Gesetz über die Beaufsichtigung der Mobiliarversicherungen
(vom 6. Dezember 1925)[1]
Verträge über die Versicherung gegen Feuerschaden von im Kanton Zürich befindlichen Mobilien dürfen nur mit Gesellschaften abgeschlossen werden, die vom Bundesrat konzessioniert sind.
Der Regierungsrat ist befugt, Bestimmungen über die Nachprüfung der Mobiliarversicherungsverträge auf ungerechtfertigte Überversicherung aufzustellen.
Der Kanton Zürich erhebt von jedem Unternehmen, das im Kanton das Mobiliarversicherungsgeschäft betreibt, einen jährlichen Beitrag an seine Ausgaben für Feuerpolizei und Feuerlöschwesen. Dieser Beitrag beträgt mindestens Fr. 50; im übrigen bestimmt der Regierungsrat den Ansatz vom Tausend der im Kanton Zürich versicherten Mobiliarwerte[4].
Die im Kanton Zürich Geschäfte treibenden Feuerversicherer sind verpflichtet, neben den dem Bundesamt für Privatversicherungswesen zu liefernden statistischen Angaben der Gebäudeversicherungsanstalt Unterlagen für Erstellung und Fortführung einer Statistik zu feuerpolizeilichen, feuerwehrtechnischen und baupolizeilichen Zwecken unentgeltlich zu liefern.

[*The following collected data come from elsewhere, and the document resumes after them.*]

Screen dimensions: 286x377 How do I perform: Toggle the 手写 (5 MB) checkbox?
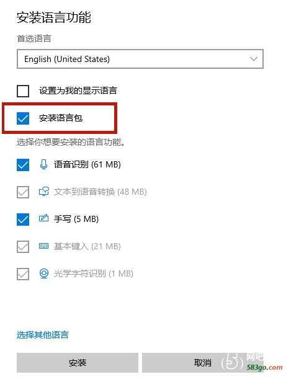(x=23, y=220)
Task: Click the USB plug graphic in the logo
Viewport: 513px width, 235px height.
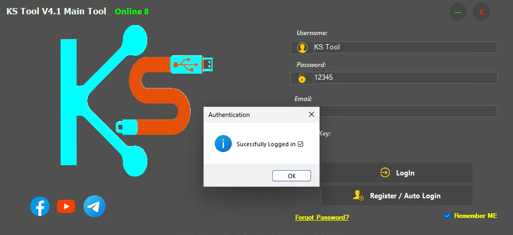Action: (193, 64)
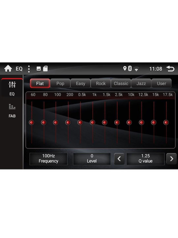Open the three-dot overflow menu
The height and width of the screenshot is (238, 178).
[x=29, y=69]
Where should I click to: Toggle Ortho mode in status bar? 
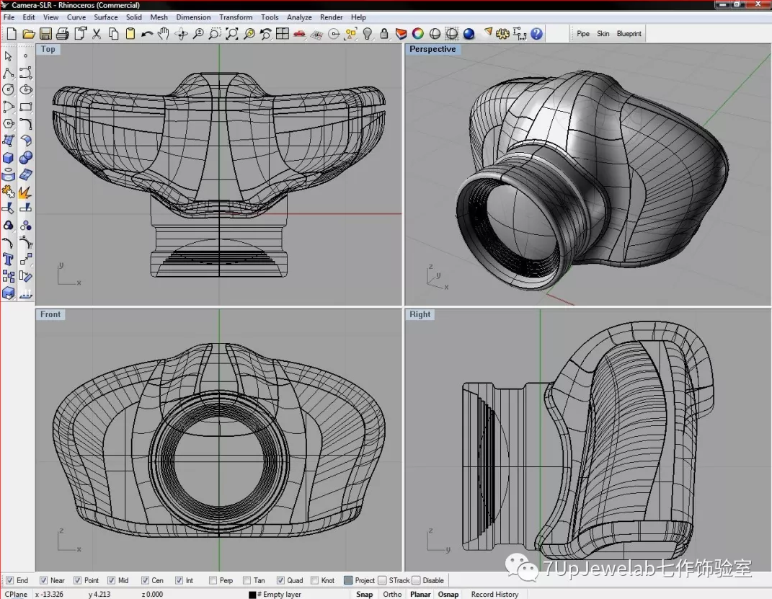point(392,595)
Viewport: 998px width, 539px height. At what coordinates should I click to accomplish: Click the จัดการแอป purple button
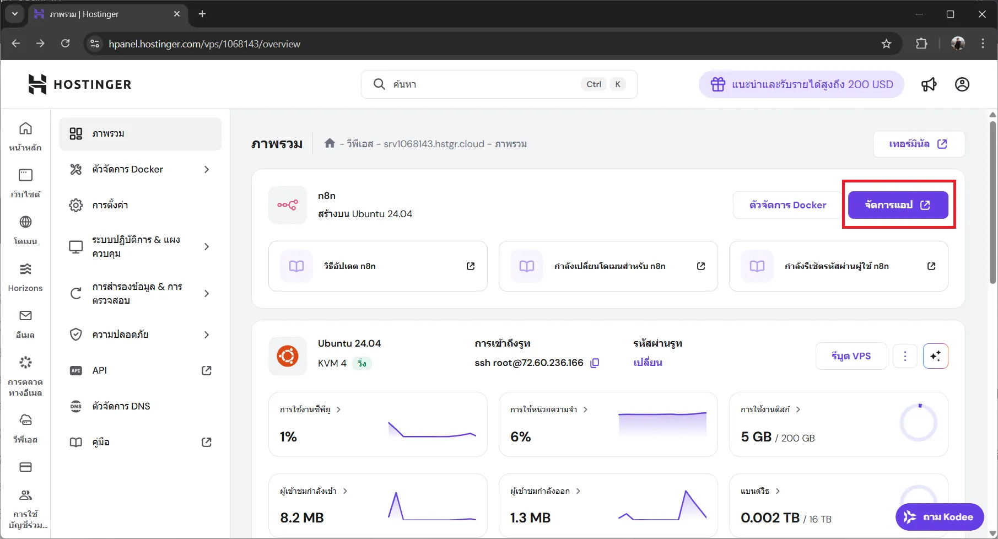click(x=898, y=205)
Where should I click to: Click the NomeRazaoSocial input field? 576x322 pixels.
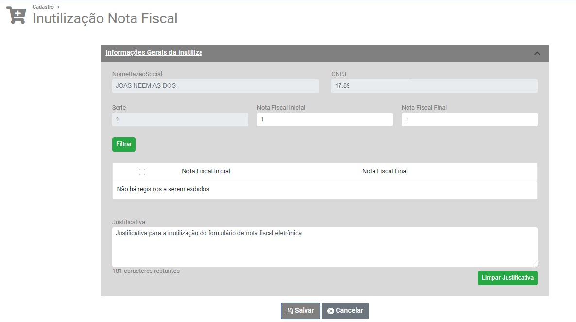pyautogui.click(x=215, y=86)
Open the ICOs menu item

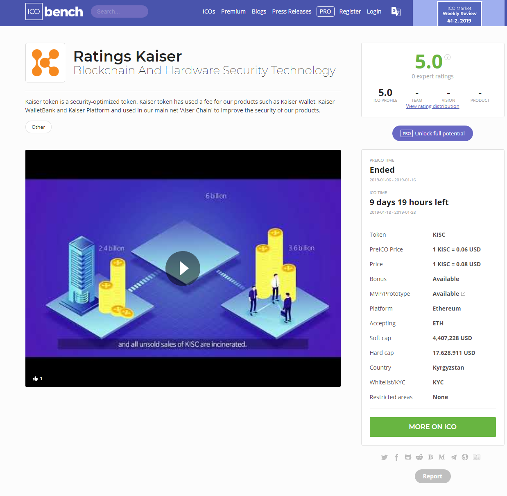[209, 11]
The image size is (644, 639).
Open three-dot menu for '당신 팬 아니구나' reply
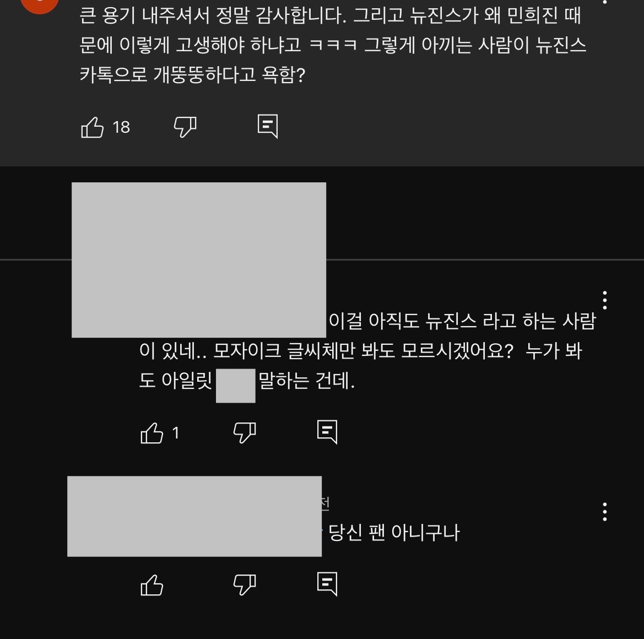click(604, 512)
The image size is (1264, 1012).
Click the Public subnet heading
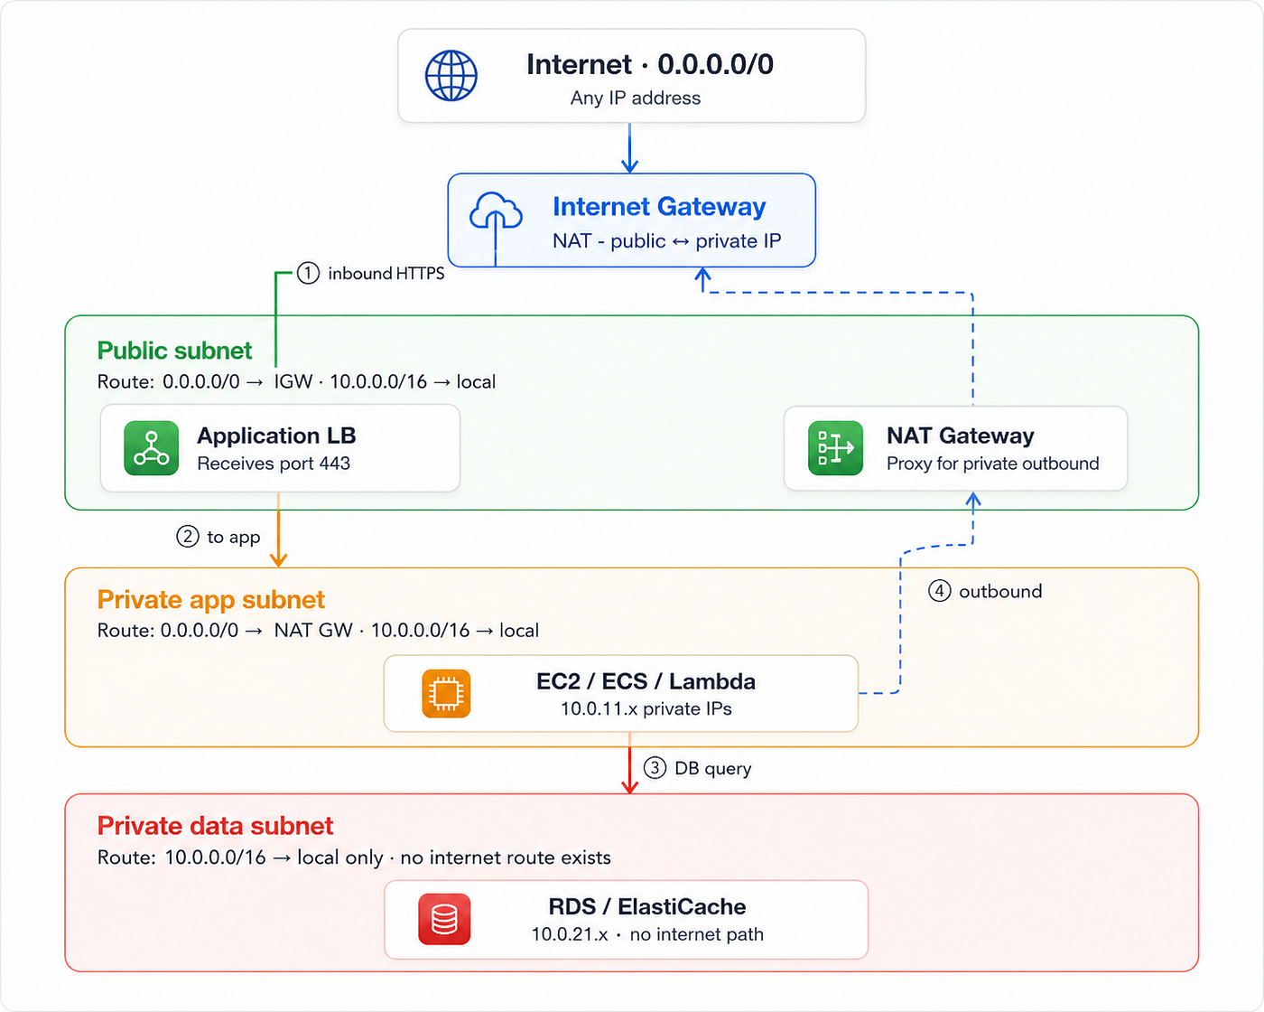[174, 351]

Versicherer, die ungerechtfertigte Überversicherungen abgeschlossen haben, sind verpflichtet, diese auf Verlangen der zuständigen Direktion des Regierungsrates[3] herabzusetzen. Im Wiederholungsfall können sie durch Beschluss des Regierungsrates angehalten werden, die zur Prüfung ihrer sämtlichen Mobiliarversicherungsverträge nötigen Unterlagen zu liefern.
Übertretungen dieses Gesetzes und der Ausführungserlasse werden mit Polizeibusse bis zu Fr. 1000 bestraft.
Die zuständige Direktion des Regierungsrates ist befugt, auf Kosten der Fehlbaren die zum Vollzug des Gesetzes erforderlichen Anordnungen zu treffen.
Dieses Gesetz tritt am 1. Januar 1926 in Kraft.
Durch dieses Gesetz werden alle damit in Widerspruch stehenden früheren Erlasse aufgehoben, insbesondere das Gesetz betreffend Aufsicht des Staates über Versicherung von Fahrhabe und von der kantonalen Brandassekuranzanstalt nicht einverleibten Gebäuden gegen Feuerschaden vom 21. Dezember 1852 und die dazu gehörende Verordnung vom 27. Juli 1880 sowie §§ 70 und 71 des Gesetzes betreffend die Brandversicherungsanstalt für die Gebäude im Kanton Zürich vom 25. Oktober 1885.
[1] OS 33, 171 und GS VI, 675.
[2] LS 862. 21.
[3] Direktion der Justiz und des Innern gemäss Verordnung über die Organisation des Regierungsrates und der kantonalen Verwaltung (VOG RR) vom 18. Juli 2007 (LS 172. 11).
[4] Fünf Rappen pro Tausend gemäss RRB vom 8. Januar 1931.